Tips that can be applied in any organization:
- Democratization: Host a listening session and have an analysis session after with stakeholders. Invite them in to help design the questionnaire.
- Bias to action mind-set: How quickly can we go from an idea to having something in front of consumers.
- Challenge your stakeholders: Ask if we are solving the right problem. Centers around humans.
- Act on your insights: Empowers you and your stakeholders.
- Creative insight delivery: Demo where we are. Can be a whiteboard because it gets them more excited.

The art of storytelling
Sandeep Das, founder of Building Leaders for Tomorrow, hosted a great session titled, “The art and science of storytelling.”
He showed the anatomy of a compelling story as a problem, tension and a resolution. The key? Don’t rush to the solution. Let the tension breathe.
Principles of storytelling:
- The brain does not value an experience by the length but by the end
- Anecdotes are always better than numbers
- Rule of three – three parts of the problem, three key insights, three key actions.
Applications:
- Show not tell: The problem is people focus their pitch on the resolution. A story is good when the tension is really good. When the villain (i.e. Joker) looks good, the hero looks good.
- Symbolic storytelling: Client was saying change the company, but client was the problem. The image below was used to drive this difficult message.
- Paint the future: Show as a simple conversation between two people today versus tomorrow.
The takeaway: Data doesn’t move people, stories do. 
Overall Quirk's Event – New York themes
If the main theme at Quirk’s in the past few years was about embracing AI, this year it was about reclaiming the human – and doing it together.
Across sessions, there was a clear call for collaboration between insights and marketing, researchers and stakeholders and even between humans and machines. The most impactful work came from cross-functional teams, co-creation and shared ownership of insight.

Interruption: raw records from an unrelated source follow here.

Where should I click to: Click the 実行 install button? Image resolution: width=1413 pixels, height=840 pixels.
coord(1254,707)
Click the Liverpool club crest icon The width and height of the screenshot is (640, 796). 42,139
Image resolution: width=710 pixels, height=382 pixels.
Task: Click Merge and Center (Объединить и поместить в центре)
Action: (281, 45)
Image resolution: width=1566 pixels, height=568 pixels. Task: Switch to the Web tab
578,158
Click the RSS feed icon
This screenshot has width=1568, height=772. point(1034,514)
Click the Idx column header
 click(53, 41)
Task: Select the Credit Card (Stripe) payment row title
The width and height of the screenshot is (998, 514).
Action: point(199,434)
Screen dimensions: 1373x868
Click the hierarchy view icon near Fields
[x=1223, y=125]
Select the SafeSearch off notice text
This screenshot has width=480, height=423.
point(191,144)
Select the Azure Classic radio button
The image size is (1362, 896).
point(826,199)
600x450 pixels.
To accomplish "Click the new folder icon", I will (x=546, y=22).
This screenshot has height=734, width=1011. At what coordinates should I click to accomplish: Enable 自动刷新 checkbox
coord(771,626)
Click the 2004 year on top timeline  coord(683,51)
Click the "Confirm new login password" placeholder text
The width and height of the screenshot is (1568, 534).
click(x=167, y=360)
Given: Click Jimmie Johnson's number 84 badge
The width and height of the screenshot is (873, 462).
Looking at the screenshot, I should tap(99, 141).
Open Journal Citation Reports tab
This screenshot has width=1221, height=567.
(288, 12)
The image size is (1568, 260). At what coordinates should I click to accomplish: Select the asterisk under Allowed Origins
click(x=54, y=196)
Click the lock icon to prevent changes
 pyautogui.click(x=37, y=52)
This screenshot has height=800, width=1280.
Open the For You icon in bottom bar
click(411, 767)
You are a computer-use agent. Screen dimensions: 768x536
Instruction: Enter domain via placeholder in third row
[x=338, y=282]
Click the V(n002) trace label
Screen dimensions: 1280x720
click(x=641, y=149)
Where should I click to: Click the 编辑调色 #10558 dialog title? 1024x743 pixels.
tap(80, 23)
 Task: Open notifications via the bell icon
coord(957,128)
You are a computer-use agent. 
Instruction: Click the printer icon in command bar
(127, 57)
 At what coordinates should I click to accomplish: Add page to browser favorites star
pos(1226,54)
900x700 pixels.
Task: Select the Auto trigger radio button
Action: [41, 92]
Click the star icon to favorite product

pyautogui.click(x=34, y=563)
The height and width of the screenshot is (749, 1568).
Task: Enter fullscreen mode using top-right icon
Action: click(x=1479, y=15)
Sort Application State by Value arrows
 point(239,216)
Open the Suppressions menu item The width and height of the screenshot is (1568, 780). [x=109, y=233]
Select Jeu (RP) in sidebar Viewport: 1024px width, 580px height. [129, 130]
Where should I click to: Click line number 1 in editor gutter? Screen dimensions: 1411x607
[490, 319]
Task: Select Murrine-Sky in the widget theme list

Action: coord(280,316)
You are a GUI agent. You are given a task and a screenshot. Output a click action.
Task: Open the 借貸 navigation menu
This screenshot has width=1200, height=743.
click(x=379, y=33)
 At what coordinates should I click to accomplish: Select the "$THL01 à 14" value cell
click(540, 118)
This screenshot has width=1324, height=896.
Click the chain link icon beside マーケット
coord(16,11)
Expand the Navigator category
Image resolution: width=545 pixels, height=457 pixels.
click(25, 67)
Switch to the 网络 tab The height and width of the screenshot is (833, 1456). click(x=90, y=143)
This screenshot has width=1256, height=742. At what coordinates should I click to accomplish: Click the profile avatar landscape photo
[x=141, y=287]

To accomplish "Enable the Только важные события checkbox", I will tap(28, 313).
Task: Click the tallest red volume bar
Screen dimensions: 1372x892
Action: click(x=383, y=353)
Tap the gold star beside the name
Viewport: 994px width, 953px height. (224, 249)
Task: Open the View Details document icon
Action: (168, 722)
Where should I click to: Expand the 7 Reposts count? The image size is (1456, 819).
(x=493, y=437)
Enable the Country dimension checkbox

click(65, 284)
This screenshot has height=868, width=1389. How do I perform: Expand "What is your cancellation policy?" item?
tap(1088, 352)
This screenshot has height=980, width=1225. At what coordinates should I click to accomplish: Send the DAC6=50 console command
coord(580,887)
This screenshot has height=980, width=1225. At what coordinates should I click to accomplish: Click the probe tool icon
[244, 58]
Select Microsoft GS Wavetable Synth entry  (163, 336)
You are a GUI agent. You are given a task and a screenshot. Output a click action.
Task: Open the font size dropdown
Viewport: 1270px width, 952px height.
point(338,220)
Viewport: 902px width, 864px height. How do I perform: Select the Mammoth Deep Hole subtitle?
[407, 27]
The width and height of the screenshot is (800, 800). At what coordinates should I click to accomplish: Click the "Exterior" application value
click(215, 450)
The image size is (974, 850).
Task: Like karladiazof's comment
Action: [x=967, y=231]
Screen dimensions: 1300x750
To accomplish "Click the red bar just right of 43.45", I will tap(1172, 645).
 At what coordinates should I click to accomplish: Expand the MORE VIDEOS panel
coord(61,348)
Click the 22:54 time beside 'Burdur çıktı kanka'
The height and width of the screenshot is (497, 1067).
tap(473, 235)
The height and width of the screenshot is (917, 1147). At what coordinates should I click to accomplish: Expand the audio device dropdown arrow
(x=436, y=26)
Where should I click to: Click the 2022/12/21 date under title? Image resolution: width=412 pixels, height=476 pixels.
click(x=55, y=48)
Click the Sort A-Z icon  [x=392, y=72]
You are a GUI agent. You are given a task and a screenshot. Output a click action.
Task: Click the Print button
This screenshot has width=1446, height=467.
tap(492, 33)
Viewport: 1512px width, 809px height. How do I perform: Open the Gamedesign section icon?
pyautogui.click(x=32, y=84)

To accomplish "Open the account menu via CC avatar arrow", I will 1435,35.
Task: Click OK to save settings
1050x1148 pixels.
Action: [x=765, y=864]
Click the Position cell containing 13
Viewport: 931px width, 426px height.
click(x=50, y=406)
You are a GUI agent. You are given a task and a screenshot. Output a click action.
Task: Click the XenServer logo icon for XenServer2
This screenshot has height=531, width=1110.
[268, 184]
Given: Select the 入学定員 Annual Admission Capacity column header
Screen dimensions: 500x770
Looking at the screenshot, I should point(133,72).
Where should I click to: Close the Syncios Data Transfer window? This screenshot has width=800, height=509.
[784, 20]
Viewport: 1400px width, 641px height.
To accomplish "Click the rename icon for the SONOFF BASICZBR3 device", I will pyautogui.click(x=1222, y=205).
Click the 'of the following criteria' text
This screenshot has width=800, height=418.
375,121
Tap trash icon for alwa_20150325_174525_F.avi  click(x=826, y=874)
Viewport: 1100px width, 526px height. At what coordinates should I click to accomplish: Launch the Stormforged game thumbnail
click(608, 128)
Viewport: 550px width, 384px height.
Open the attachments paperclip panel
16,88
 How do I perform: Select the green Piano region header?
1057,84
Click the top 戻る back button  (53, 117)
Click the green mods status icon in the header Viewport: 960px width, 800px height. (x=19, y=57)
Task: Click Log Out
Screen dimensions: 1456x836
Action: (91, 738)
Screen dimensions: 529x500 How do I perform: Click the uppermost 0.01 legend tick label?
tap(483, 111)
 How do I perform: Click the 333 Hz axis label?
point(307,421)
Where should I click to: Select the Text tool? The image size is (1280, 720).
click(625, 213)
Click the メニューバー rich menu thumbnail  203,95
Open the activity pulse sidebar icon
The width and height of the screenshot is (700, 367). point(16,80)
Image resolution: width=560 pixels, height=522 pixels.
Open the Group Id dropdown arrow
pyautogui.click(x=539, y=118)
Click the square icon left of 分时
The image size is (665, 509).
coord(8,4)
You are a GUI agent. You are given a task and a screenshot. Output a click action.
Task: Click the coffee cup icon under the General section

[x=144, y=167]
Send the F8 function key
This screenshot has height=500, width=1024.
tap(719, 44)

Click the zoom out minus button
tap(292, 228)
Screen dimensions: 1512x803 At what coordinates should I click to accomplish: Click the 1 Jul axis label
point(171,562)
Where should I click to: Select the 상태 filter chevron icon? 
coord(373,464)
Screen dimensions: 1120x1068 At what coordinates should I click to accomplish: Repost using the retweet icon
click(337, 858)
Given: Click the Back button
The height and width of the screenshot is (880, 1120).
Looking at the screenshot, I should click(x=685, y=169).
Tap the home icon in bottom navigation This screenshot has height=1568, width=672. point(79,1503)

At the same time, the backdrop to all of this is growing uncertainty, in the world and within our industry. From declining trust in institutions to the erosion of traditional research methods, the ground is shifting.
But rather than retreat, the best sessions leaned into this ambiguity. They reminded us that insight isn’t about having all the answers. It’s about asking better questions.
As Sandeep Das put it, “Tension comes from human pain, human suffering – AI can’t replicate that.”